Träger des Interkulturellen Zentrums ist die Evangelische Kirchengemeinde Genezareth. Sie wird unterstützt durch die Kooperationsrunde, zu der die Gemeinde Vertreter anderer Akteure im Quartier sowie interessierte Einzelpersonen einlädt. Die Runde entwickelt Vorschläge für Aktivitäten im IZG, wertet gemeinsam Erfahrungen aus und fördert eine im Sinne des Profils ausgewogene Planung. Dabei achtet sie auf die Balance zwischen den Interessen potentieller Nutzer. Außerdem dient die Kooperationsrunde dem gegenseitigen Informationsaustausch und ist Teil der Stadtteilarbeit.

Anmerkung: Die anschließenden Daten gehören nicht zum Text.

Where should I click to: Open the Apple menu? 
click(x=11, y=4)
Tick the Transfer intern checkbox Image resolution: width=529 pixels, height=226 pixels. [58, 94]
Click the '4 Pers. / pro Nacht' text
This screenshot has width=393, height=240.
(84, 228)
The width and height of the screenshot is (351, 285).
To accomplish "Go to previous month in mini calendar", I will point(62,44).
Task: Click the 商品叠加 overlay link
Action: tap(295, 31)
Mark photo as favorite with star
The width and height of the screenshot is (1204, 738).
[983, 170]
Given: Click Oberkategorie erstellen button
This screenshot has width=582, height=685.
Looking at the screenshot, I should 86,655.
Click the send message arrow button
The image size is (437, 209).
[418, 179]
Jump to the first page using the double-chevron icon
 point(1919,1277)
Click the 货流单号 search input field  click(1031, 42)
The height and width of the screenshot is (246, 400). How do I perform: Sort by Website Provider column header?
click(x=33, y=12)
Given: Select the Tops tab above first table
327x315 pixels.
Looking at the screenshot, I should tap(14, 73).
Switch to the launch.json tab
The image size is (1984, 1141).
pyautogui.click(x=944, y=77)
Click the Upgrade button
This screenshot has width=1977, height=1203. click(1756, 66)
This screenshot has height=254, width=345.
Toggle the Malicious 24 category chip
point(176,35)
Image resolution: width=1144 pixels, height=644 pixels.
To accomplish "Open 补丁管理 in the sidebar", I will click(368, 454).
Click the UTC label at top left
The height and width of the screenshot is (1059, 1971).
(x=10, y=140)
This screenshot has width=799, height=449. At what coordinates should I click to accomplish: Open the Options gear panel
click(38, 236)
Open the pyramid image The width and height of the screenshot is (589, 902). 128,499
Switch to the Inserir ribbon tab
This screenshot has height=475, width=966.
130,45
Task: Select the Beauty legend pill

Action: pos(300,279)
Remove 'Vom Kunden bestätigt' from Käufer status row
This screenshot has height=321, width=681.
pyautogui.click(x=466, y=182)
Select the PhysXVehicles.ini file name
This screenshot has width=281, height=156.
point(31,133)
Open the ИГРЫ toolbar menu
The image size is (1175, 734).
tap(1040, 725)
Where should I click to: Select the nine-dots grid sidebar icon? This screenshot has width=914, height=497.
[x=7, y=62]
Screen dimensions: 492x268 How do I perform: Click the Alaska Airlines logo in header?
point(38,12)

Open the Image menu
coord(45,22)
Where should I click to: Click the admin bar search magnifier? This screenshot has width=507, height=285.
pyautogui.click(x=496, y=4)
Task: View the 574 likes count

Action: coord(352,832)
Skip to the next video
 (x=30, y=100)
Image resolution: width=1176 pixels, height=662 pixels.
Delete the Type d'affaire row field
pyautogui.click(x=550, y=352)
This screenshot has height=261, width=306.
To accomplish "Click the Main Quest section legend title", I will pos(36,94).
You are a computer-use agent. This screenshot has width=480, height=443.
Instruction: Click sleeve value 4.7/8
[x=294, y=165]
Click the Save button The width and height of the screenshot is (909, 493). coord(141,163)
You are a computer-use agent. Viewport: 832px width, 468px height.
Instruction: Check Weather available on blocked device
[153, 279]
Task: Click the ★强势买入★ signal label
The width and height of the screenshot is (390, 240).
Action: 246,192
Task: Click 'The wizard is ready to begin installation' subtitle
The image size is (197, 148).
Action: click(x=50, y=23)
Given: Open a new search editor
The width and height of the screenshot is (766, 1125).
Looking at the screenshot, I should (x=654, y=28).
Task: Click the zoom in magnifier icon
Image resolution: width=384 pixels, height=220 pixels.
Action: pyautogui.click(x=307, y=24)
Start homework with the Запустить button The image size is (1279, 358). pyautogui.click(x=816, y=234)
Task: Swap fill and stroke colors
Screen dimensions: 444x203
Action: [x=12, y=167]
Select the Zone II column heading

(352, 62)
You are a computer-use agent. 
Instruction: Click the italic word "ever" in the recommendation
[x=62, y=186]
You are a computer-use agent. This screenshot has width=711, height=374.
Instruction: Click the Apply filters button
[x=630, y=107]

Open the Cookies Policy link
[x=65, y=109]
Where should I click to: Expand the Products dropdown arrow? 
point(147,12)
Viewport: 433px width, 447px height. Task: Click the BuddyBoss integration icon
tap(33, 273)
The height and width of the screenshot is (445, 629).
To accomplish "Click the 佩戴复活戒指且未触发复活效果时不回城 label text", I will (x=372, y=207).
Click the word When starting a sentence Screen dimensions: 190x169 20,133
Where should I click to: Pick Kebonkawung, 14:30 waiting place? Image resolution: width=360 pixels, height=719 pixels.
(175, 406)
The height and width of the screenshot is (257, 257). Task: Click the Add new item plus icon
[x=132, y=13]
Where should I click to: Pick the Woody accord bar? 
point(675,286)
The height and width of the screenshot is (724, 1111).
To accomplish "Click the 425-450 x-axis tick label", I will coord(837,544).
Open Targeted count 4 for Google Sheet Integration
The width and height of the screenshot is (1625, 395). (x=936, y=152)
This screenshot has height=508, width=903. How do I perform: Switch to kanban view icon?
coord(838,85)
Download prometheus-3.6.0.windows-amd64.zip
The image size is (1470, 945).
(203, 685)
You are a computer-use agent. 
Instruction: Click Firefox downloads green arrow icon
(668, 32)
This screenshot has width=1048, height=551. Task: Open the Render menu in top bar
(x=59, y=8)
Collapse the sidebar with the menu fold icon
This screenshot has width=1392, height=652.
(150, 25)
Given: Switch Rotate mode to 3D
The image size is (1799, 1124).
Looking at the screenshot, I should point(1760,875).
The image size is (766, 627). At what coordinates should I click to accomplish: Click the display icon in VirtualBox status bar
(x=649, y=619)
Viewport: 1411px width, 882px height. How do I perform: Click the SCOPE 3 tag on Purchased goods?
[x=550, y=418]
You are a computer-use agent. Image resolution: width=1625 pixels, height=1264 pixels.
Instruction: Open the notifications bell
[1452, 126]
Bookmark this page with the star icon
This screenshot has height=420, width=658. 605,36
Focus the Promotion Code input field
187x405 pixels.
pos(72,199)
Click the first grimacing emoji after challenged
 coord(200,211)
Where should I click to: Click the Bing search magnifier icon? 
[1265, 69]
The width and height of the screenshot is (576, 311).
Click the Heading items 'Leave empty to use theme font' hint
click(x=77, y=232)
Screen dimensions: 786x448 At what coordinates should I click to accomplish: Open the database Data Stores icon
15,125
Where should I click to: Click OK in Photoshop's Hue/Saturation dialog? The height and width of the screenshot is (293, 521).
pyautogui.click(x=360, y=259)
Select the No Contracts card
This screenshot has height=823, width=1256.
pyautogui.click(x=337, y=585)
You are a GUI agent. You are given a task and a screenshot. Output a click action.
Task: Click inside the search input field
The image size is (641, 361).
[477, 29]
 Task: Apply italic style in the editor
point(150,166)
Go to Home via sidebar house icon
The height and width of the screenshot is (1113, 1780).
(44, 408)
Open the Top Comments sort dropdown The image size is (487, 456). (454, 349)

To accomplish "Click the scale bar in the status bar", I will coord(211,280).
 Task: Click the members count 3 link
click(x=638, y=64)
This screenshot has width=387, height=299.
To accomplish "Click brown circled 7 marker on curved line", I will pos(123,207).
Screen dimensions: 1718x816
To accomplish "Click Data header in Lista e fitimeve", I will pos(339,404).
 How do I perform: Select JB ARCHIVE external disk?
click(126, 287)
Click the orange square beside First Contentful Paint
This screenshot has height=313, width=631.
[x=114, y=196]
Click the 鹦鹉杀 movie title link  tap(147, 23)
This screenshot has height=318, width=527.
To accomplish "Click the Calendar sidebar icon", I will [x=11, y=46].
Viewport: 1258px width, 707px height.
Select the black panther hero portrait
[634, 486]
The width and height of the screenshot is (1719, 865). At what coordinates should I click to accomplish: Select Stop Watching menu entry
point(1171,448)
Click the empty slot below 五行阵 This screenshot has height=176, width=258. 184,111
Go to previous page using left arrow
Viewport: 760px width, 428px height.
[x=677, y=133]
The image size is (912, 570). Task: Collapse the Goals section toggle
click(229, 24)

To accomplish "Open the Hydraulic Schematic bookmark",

Folgende Räume stehen zur Nutzung zur Verfügung:

  • Kirchraum
  • Gruppenräume Süd (1 und 2)
  • Gruppenräume Nord (3 und 4)
  • Gemeindesaal (Schillerpromenade 16)

Für das Veranstaltungs- und Raummanagement stellt der Kirchenkreis Neukölln 50% Regelarbeitszeit zur Verfügung. Über die Nutzung der Räume entscheidet im Auftrag des Gemeindekirchenrates (GKR) ein Gremium aus Vertretern des GKR, der Pfarrerin und der Raum- und Veranstaltungsmanagerin. Die Räume werden nur an Nutzer vergeben, die dem friedlichen Zusammenleben der verschiedenen Kulturen und sozialen Schichten im Wohnumfeld verpflichtet sind. Nutzungen, die dem Gemeinwohl und dem Auftrag der Kirche zuwider laufen, sind ausgeschlossen. Für außergemeindliche Nutzer wird eine Nutzungsvereinbarung abgeschlossen, in der auch die Beteiligung an den entstehenden Kosten festgelegt wird. Die gastronomische Versorgung von Veranstaltungen erfolgt möglichst durch das Café Selig. Über Konditionen ist mit dem Betreiber direkt zu verhandeln.